Partner, board member and director of Olivia's expansion in Europe. Co-author of Crisis & Co., he has been recognized as one of the 35 most inspiring and creative Argentines.

This is the second article in a series of three on data fallacies—the most common mistakes in interpreting data that, far from helping us, can lead us to wrong decisions.

In the first one, we discussed the trap of summarized metrics—you can read it here; today we explore an even more dangerous one because it disguises itself as perfection: overfitting.

When data “learn by heart”

Imagine someone studying for an exam by memorizing all the questions from previous years. On test day, they might get a perfect score—but if the questions change, they won’t know how to respond. The same thing happens with data models that fall into overfitting: they look flawless because they fit the past with absolute precision, but they fail when faced with new situations.

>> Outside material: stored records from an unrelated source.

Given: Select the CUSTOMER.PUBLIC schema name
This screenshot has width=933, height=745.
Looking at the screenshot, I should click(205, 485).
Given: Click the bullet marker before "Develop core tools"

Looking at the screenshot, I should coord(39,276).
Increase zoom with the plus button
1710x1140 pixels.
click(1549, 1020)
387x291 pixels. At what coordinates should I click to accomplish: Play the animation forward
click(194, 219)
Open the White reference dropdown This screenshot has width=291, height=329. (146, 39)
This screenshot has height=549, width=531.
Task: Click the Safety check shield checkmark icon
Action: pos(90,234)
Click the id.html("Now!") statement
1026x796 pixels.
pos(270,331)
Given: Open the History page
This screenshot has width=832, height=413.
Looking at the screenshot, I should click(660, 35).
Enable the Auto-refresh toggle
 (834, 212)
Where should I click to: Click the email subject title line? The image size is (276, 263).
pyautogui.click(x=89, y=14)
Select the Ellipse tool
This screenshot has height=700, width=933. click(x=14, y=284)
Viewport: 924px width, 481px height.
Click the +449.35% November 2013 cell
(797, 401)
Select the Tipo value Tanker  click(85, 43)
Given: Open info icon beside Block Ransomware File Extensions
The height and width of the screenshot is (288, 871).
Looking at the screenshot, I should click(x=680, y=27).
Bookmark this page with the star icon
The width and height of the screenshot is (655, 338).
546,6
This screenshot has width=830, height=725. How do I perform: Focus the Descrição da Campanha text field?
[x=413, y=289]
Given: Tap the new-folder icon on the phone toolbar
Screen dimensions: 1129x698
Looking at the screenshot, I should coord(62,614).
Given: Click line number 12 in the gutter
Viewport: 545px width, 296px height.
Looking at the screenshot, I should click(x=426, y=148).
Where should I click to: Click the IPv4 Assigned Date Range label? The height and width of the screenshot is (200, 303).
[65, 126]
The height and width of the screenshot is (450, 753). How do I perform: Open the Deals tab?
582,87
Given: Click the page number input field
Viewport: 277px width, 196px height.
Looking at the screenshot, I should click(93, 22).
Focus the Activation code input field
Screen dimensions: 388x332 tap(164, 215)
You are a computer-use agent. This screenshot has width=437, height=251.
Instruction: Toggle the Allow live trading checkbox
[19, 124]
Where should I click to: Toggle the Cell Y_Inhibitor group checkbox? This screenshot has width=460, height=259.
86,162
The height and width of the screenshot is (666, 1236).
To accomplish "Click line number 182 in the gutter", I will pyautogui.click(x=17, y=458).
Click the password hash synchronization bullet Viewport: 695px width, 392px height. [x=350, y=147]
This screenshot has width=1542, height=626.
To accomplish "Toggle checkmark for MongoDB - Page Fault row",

In other words, data learn by heart, not the lesson.

Everyday examples


Weather prediction: A model that fits a single month in great detail may seem accurate. But the following month, patterns change and the prediction loses all validity.
The overly confident GPS: A GPS that memorizes every pothole and traffic light on your daily route will be perfect… only on that route. If you travel to another city, it becomes useless.

In People Analytics
In the world of people management, overfitting appears more often than we think:

  • A model that perfectly explains the results of a survey… but only for a specific period or area. When applied in another context, it fails.

  • A turnover indicator so specific that it only reflects particular cases and does not help anticipate real trends.

  • Performance predictions with too many irrelevant variables, resulting in fragile models that are impossible to replicate.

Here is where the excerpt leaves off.